Kelly intends to pay it forward. She may be miles from home, but she continues to rally Singaporean youths by advocating that esports allows them to be potential world beaters while earning enough for a comfortable life. And as someone who mentors girls and women worldwide for free, her future immediate plans include continuing to hire more women into Alliance.

Like what Jeanie Buss did for me, I hope being a team owner can inspire other girls to dream of leadership roles regardless of their gender or industry.

The sacrifice is worth it

Meanwhile, streamer and Mobile Legends: Bang Bang (MLBB) player Katherine “Kimiko” Ho’s style is to create connections with her audiences. Nothing beats personal interaction when it comes to encouraging more girls to play games, she says.
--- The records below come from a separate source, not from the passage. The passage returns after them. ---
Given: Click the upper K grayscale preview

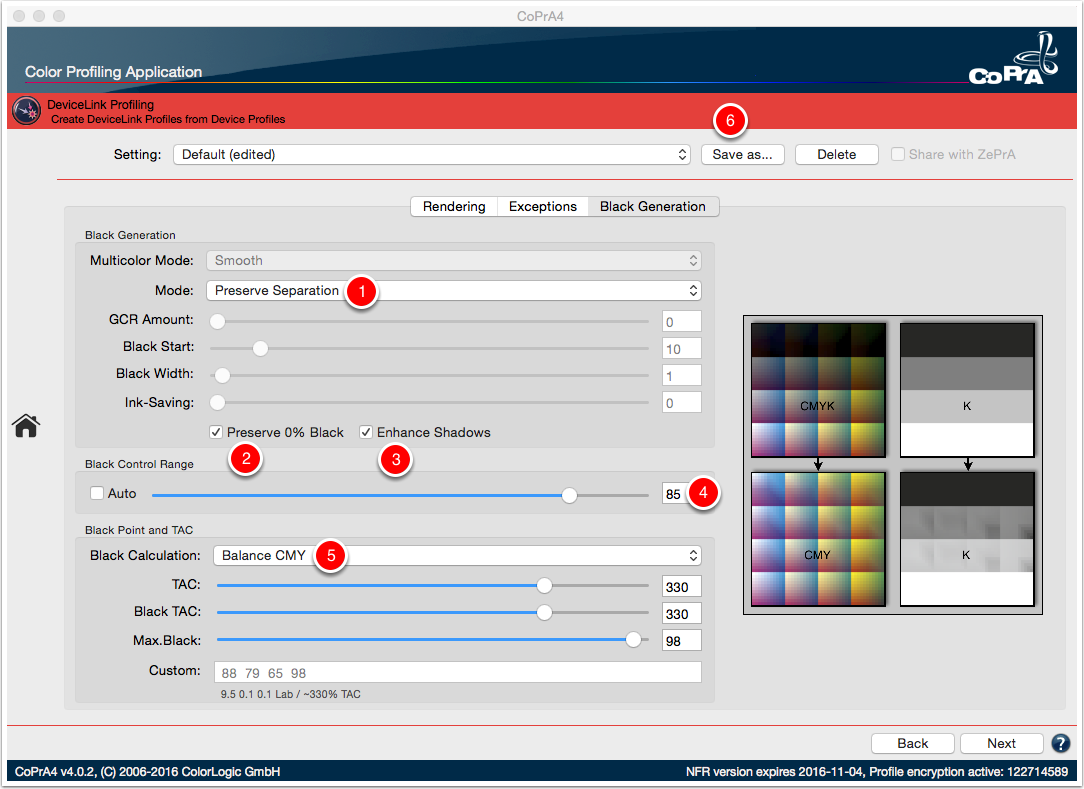Looking at the screenshot, I should tap(967, 390).
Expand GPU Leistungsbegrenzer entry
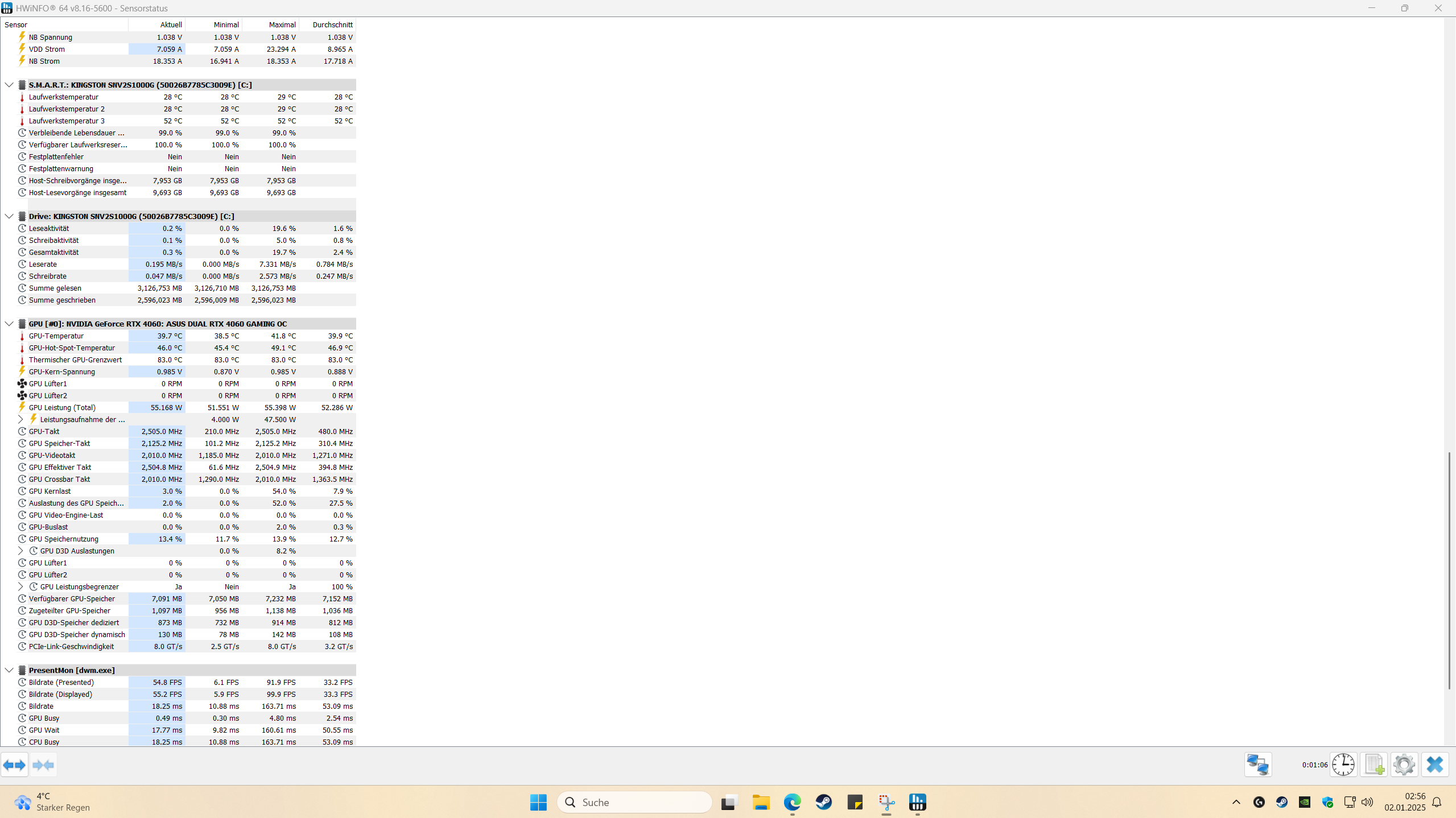This screenshot has height=818, width=1456. tap(21, 586)
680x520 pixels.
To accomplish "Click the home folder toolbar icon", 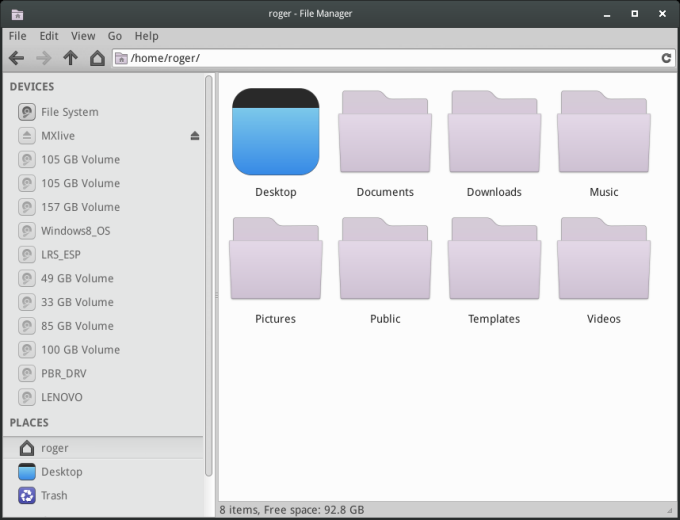I will coord(97,58).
Having a friendly and engaging persona helps. During her Facebook streams that draw hundreds of viewers, she barely pauses while chatting with fans, who constantly send messages in real time.
But according to the 29-year-old, despite the increasing number of women gamers in esports, a good majority in the industry are still not used to their presence. 
“One common challenge would be overcoming the assumption that girls do not play as well as boys,” says Katherine, who entered esports just three years ago. “I tend to take these comments as a challenge to prove the naysayers wrong with my gameplay.”

She has absolutely walked that talk. Streaming may be her forte, but her competitive skills are equally impressive. In March, she battled to a second place finish at the Heroine Clash Online @ Singapore, an open competition organised by MLBB developer Moonton, and defeated teams with all-male players along the way. 

Yet, these triumphs did not come without hurdles. As a nurse working at a clinic, her hours intensified when the COVID-19 pandemic hit Singapore. But she juggled answering the call of duty and having a gaming career with aplomb.

Time management plays a huge role. She sticks to a strict schedule of streaming after work and balances that by watching shows and listening to music to unwind. A supportive family and circle of friends also gave her the affirmation to press on — she already has plans to try her hand at hosting tournaments in the near future.

Katherine regularly streams MLBB games on Facebook to engage her fans, who connect with her via a live chat.

Her advice to those interested in esports? Start early, as “you don't have to be the best to get started”. More pertinently, life lessons are aplenty.
“I think teamwork is one of the most important values, be it at work or on a personal level,” says Katherine. “Being an esports athlete has also boosted my confidence and social skills.”

I believe if more girls familiarise themselves with female gamers, they will not feel out of place when starting their own journey. This lets them see that they can pursue their passion and not think of it as just a mere hobby or phase.